Pixel coordinate grounding data
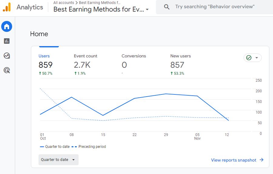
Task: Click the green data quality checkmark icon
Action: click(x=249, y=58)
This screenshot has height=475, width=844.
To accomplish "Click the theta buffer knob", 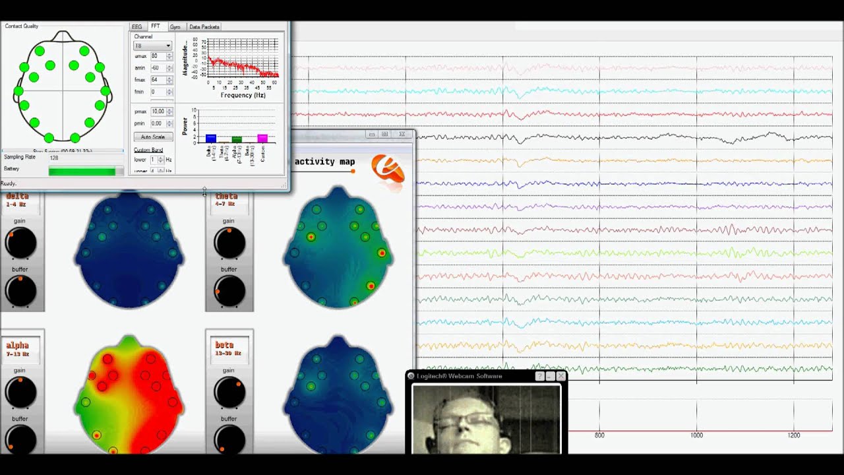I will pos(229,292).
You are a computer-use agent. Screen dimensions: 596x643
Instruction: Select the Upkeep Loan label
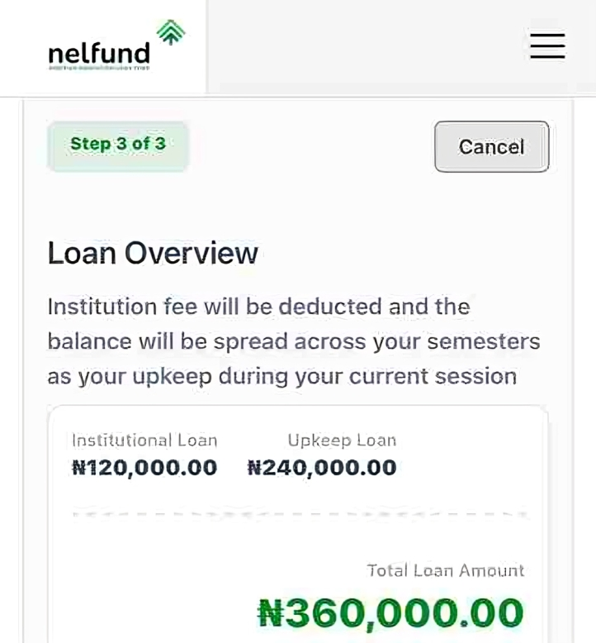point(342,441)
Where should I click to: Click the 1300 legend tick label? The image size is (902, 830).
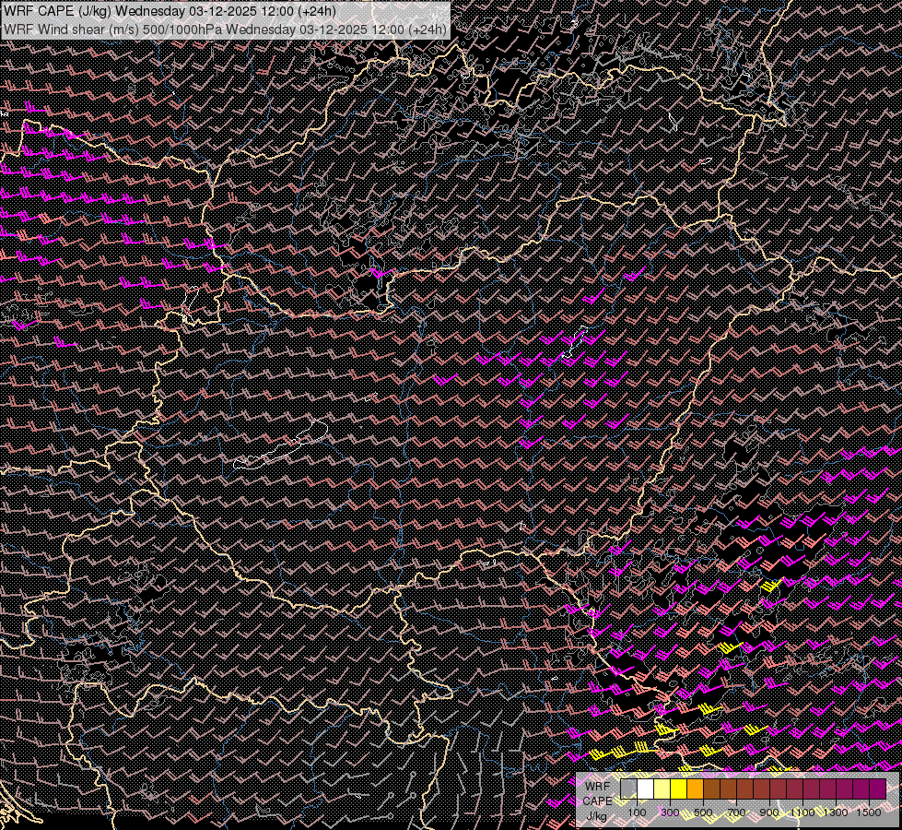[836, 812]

--

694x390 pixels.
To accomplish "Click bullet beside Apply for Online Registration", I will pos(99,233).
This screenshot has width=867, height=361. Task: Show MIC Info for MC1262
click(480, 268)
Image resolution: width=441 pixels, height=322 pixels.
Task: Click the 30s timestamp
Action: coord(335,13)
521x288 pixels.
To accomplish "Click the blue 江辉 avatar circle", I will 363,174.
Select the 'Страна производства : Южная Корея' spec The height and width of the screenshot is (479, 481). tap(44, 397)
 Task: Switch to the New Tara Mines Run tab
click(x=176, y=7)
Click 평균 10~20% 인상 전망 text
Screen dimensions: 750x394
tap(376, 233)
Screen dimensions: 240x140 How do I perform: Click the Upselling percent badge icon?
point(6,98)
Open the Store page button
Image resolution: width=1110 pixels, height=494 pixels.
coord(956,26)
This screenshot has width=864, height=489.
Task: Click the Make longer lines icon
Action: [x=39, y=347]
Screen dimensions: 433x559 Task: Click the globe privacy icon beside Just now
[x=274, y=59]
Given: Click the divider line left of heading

:: Problem ::
What is asked for is an exact copy of the lines above from the one containing "Select the 'Страна" through the one containing "Given: Click the divider line left of heading", and only those.

:: Solved exercise ::
Select the 'Страна производства : Южная Корея' spec The height and width of the screenshot is (479, 481). tap(44, 397)
 Task: Switch to the New Tara Mines Run tab
click(x=176, y=7)
Click 평균 10~20% 인상 전망 text
Screen dimensions: 750x394
tap(376, 233)
Screen dimensions: 240x140 How do I perform: Click the Upselling percent badge icon?
point(6,98)
Open the Store page button
Image resolution: width=1110 pixels, height=494 pixels.
coord(956,26)
This screenshot has width=864, height=489.
Task: Click the Make longer lines icon
Action: [x=39, y=347]
Screen dimensions: 433x559 Task: Click the globe privacy icon beside Just now
[x=274, y=59]
Given: Click the divider line left of heading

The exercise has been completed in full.